» Exercise materials:

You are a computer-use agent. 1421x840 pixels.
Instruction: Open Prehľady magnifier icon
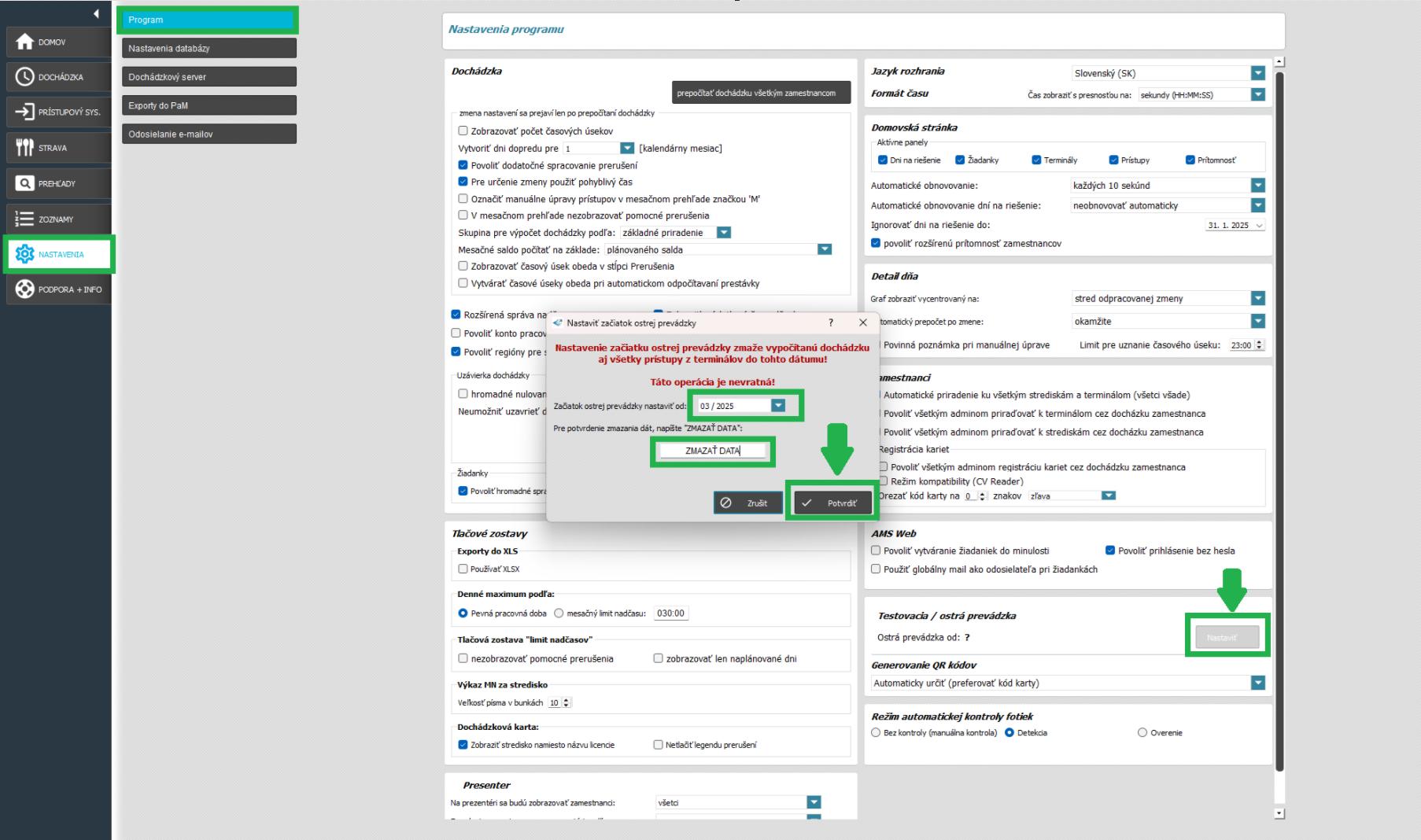coord(25,183)
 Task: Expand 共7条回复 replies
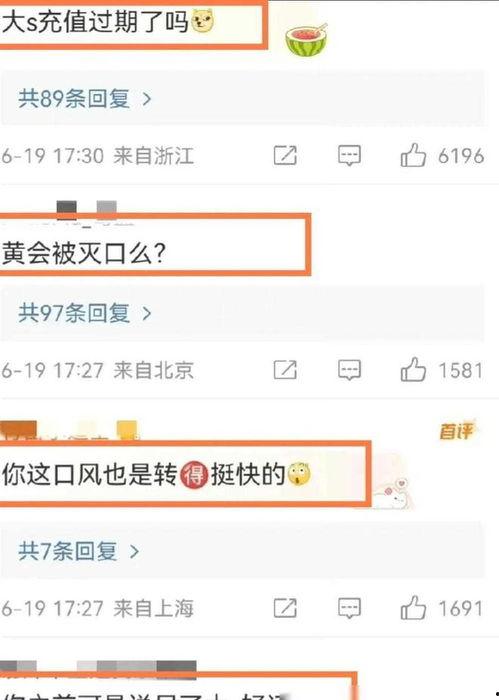[79, 551]
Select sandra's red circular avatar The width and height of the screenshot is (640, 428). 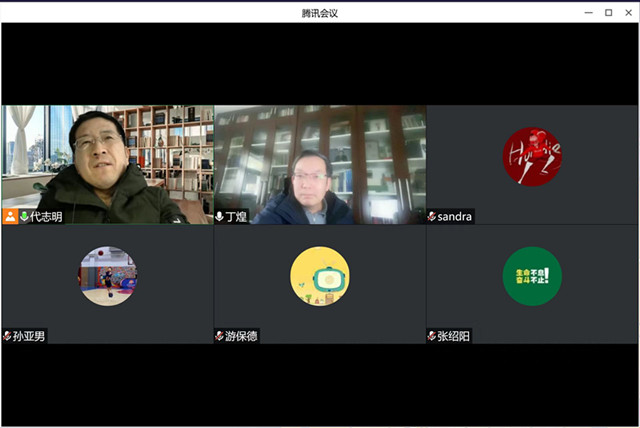[x=532, y=156]
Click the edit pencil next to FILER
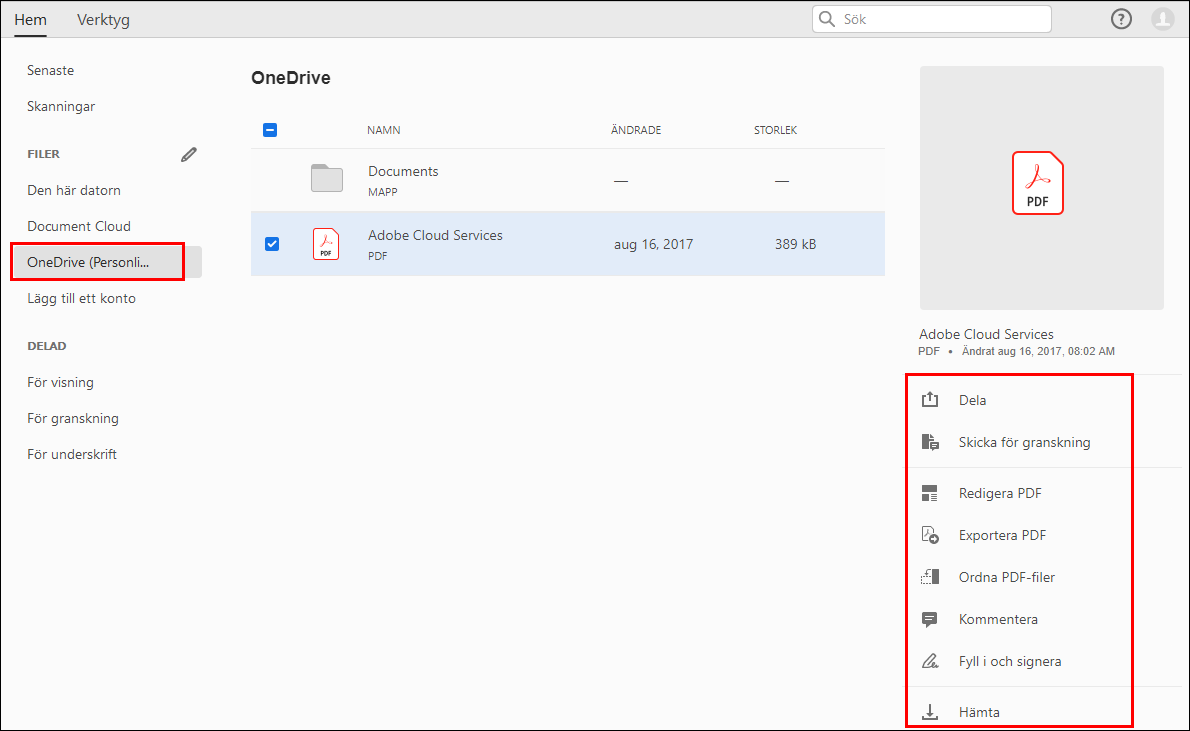Screen dimensions: 1190x731 [188, 154]
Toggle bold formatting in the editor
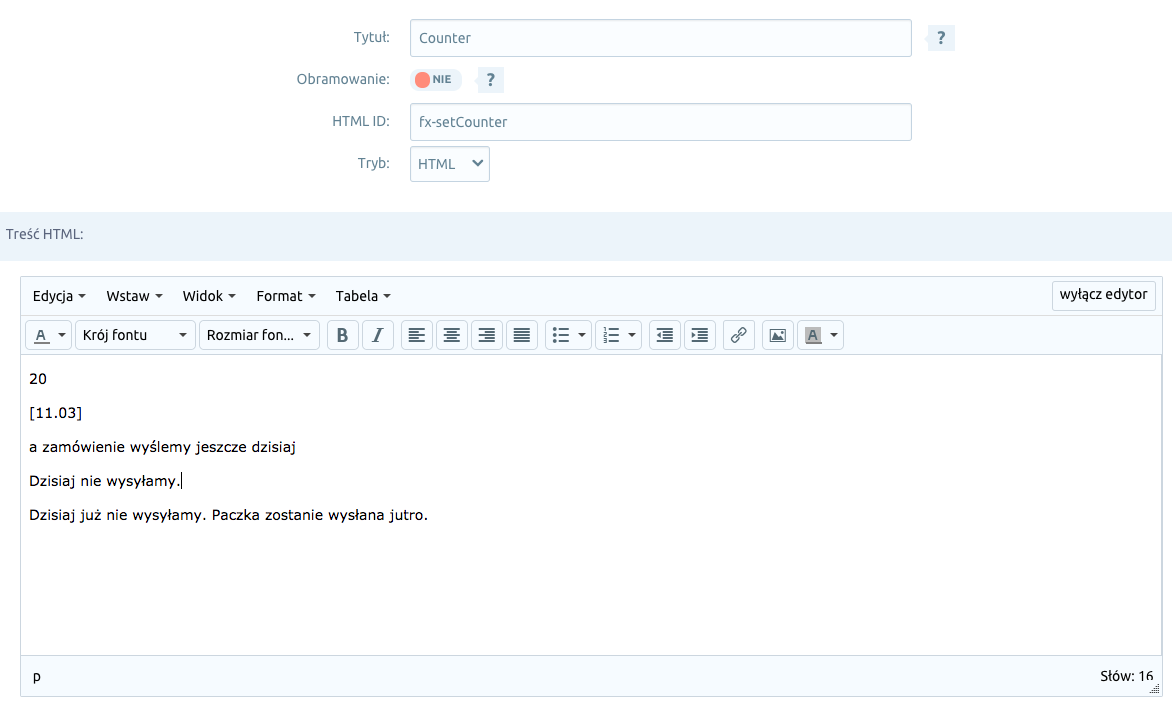Screen dimensions: 1172x707 (x=342, y=336)
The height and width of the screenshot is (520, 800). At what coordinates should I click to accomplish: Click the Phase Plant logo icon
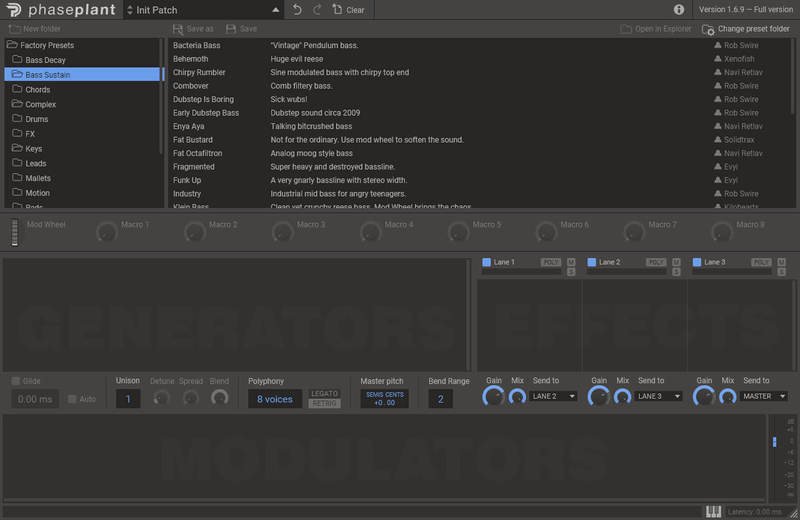pyautogui.click(x=12, y=10)
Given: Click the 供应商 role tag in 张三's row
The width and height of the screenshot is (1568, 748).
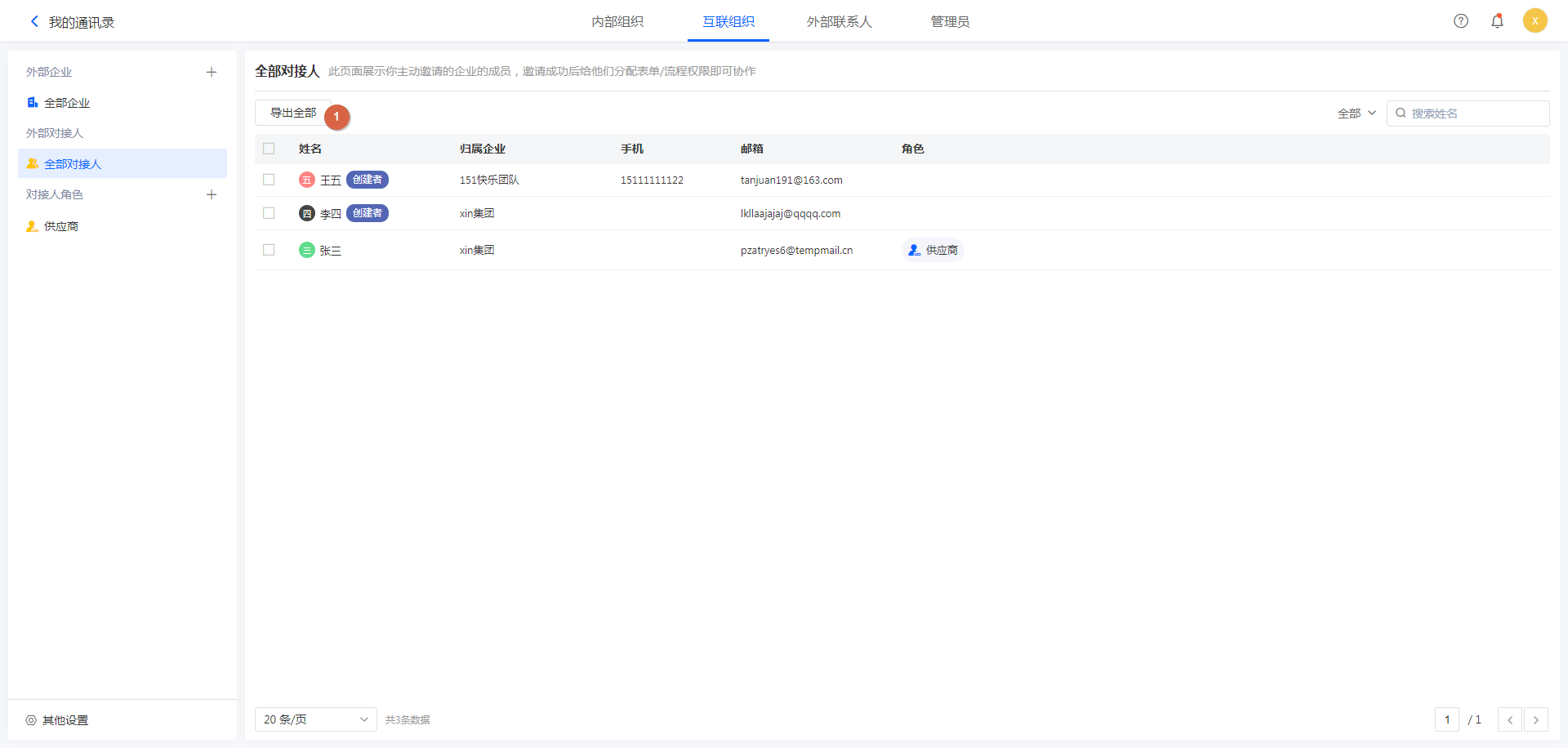Looking at the screenshot, I should pyautogui.click(x=933, y=250).
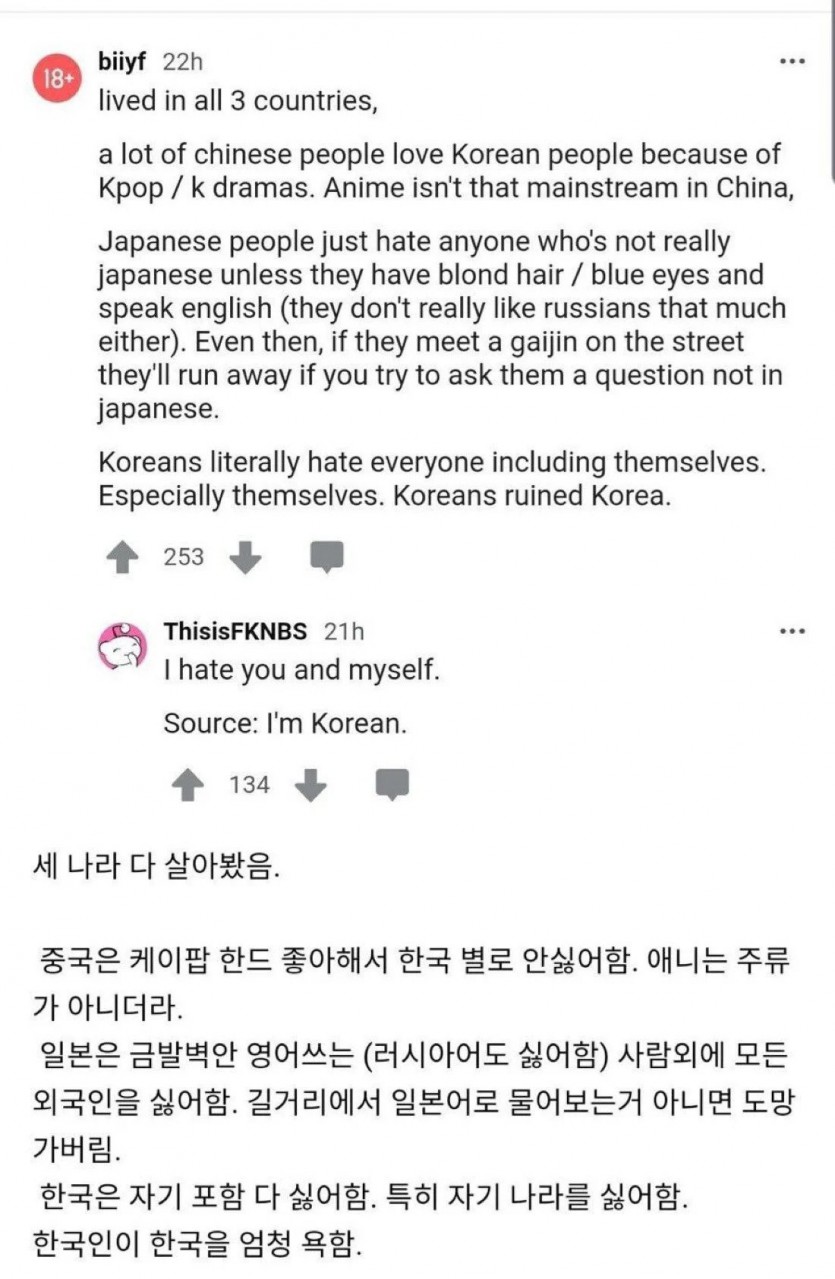The image size is (835, 1279).
Task: Open the three-dot menu on biiyf's comment
Action: [792, 61]
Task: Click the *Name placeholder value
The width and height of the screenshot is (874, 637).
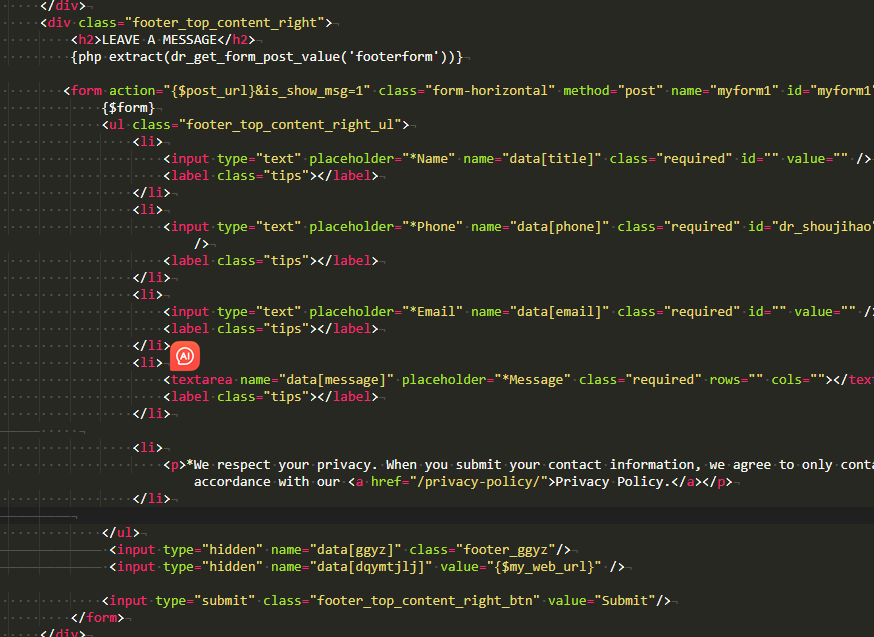Action: [x=428, y=158]
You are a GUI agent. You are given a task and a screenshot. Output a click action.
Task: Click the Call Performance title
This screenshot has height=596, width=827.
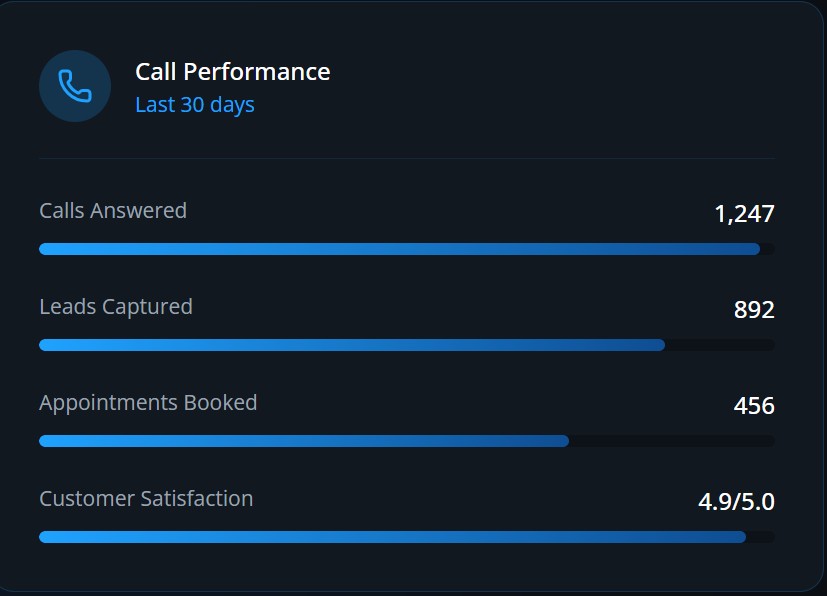pyautogui.click(x=233, y=72)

» What to produce: All lines from the listing above that include "agent" should be shown.

» Exercise result:
You are a computer-use agent. 1421x840 pixels.
You are a GUI agent. You are given a task and a screenshot. Output a click action.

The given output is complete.